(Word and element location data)
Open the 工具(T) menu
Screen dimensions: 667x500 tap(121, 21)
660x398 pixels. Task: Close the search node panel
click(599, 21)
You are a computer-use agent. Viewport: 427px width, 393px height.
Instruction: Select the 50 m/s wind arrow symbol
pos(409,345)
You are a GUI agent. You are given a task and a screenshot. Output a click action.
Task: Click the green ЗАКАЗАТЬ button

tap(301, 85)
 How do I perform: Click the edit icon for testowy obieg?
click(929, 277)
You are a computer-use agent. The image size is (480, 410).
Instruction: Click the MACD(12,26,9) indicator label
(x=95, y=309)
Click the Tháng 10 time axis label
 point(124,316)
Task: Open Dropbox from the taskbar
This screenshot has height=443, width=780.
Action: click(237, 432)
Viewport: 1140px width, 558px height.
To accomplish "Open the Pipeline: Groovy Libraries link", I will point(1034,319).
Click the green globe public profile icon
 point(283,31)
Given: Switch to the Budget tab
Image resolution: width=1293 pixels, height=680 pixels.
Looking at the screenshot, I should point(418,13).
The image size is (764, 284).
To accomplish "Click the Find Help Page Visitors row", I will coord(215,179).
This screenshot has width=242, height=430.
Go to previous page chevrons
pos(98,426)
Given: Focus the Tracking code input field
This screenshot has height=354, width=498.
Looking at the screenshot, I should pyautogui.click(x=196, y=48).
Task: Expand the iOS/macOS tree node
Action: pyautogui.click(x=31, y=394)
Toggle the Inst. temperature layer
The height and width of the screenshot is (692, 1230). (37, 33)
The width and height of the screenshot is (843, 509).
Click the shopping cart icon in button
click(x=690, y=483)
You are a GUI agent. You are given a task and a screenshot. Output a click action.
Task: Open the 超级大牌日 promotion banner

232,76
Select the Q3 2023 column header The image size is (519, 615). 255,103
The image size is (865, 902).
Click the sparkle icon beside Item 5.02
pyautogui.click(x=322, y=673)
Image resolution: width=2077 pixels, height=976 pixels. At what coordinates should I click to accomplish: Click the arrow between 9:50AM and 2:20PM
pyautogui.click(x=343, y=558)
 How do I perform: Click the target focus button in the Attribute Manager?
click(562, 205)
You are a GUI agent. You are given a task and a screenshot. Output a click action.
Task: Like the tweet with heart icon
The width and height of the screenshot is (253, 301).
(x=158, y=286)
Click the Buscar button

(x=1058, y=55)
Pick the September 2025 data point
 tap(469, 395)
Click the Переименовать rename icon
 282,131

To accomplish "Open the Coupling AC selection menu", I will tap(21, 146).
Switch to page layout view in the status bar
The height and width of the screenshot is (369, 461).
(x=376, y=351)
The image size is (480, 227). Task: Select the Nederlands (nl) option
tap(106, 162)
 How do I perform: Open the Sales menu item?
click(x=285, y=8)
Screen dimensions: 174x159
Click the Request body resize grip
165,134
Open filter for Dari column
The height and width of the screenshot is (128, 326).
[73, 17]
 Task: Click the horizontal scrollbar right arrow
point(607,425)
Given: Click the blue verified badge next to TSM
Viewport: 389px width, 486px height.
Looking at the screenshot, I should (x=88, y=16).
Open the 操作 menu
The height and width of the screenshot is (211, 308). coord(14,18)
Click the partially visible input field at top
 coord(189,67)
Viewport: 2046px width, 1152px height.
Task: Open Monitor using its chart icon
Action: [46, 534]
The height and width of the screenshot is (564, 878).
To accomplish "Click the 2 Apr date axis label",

* Stated task: Convert every line of the records above into a JSON list of strings, one string per line, leaving out the blank lines.

* Output for this task:
[
  "Open the 工具(T) menu",
  "Screen dimensions: 667x500 tap(121, 21)",
  "660x398 pixels. Task: Close the search node panel",
  "click(599, 21)",
  "You are a computer-use agent. Viewport: 427px width, 393px height.",
  "Instruction: Select the 50 m/s wind arrow symbol",
  "pos(409,345)",
  "You are a GUI agent. You are given a task and a screenshot. Output a click action.",
  "Task: Click the green ЗАКАЗАТЬ button",
  "tap(301, 85)",
  " How do I perform: Click the edit icon for testowy obieg?",
  "click(929, 277)",
  "You are a computer-use agent. The image size is (480, 410).",
  "Instruction: Click the MACD(12,26,9) indicator label",
  "(x=95, y=309)",
  "Click the Tháng 10 time axis label",
  " point(124,316)",
  "Task: Open Dropbox from the taskbar",
  "This screenshot has height=443, width=780.",
  "Action: click(237, 432)",
  "Viewport: 1140px width, 558px height.",
  "To accomplish \"Open the Pipeline: Groovy Libraries link\", I will point(1034,319).",
  "Click the green globe public profile icon",
  " point(283,31)",
  "Given: Switch to the Budget tab",
  "Image resolution: width=1293 pixels, height=680 pixels.",
  "Looking at the screenshot, I should point(418,13).",
  "The image size is (764, 284).",
  "To accomplish \"Click the Find Help Page Visitors row\", I will coord(215,179).",
  "This screenshot has width=242, height=430.",
  "Go to previous page chevrons",
  "pos(98,426)",
  "Given: Focus the Tracking code input field",
  "This screenshot has height=354, width=498.",
  "Looking at the screenshot, I should pyautogui.click(x=196, y=48).",
  "Task: Expand the iOS/macOS tree node",
  "Action: pyautogui.click(x=31, y=394)",
  "Toggle the Inst. temperature layer",
  "The height and width of the screenshot is (692, 1230). (37, 33)",
  "The width and height of the screenshot is (843, 509).",
  "Click the shopping cart icon in button",
  "click(x=690, y=483)",
  "You are a GUI agent. You are given a task and a screenshot. Output a click action.",
  "Task: Open the 超级大牌日 promotion banner",
  "232,76",
  "Select the Q3 2023 column header The image size is (519, 615). 255,103",
  "The image size is (865, 902).",
  "Click the sparkle icon beside Item 5.02",
  "pyautogui.click(x=322, y=673)",
  "Image resolution: width=2077 pixels, height=976 pixels. At what coordinates should I click to accomplish: Click the arrow between 9:50AM and 2:20PM",
  "pyautogui.click(x=343, y=558)",
  " How do I perform: Click the target focus button in the Attribute Manager?",
  "click(562, 205)",
  "You are a GUI agent. You are given a task and a screenshot. Output a click action.",
  "Task: Like the tweet with heart icon",
  "The width and height of the screenshot is (253, 301).",
  "(x=158, y=286)",
  "Click the Buscar button",
  "(x=1058, y=55)",
  "Pick the September 2025 data point",
  " tap(469, 395)",
  "Click the Переименовать rename icon",
  " 282,131",
  "To accomplish \"Open the Coupling AC selection menu\", I will tap(21, 146).",
  "Switch to page layout view in the status bar",
  "The height and width of the screenshot is (369, 461).",
  "(x=376, y=351)",
  "The image size is (480, 227). Task: Select the Nederlands (nl) option",
  "tap(106, 162)",
  " How do I perform: Open the Sales menu item?",
  "click(x=285, y=8)",
  "Screen dimensions: 174x159",
  "Click the Request body resize grip",
  "165,134",
  "Open filter for Dari column",
  "The height and width of the screenshot is (128, 326).",
  "[73, 17]",
  " Task: Click the horizontal scrollbar right arrow",
  "point(607,425)",
  "Given: Click the blue verified badge next to TSM",
  "Viewport: 389px width, 486px height.",
  "Looking at the screenshot, I should (x=88, y=16).",
  "Open the 操作 menu",
  "The height and width of the screenshot is (211, 308). coord(14,18)",
  "Click the partially visible input field at top",
  " coord(189,67)",
  "Viewport: 2046px width, 1152px height.",
  "Task: Open Monitor using its chart icon",
  "Action: [46, 534]",
  "The height and width of the screenshot is (564, 878).",
  "To accomplish \"Click the 2 Apr date axis label\","
]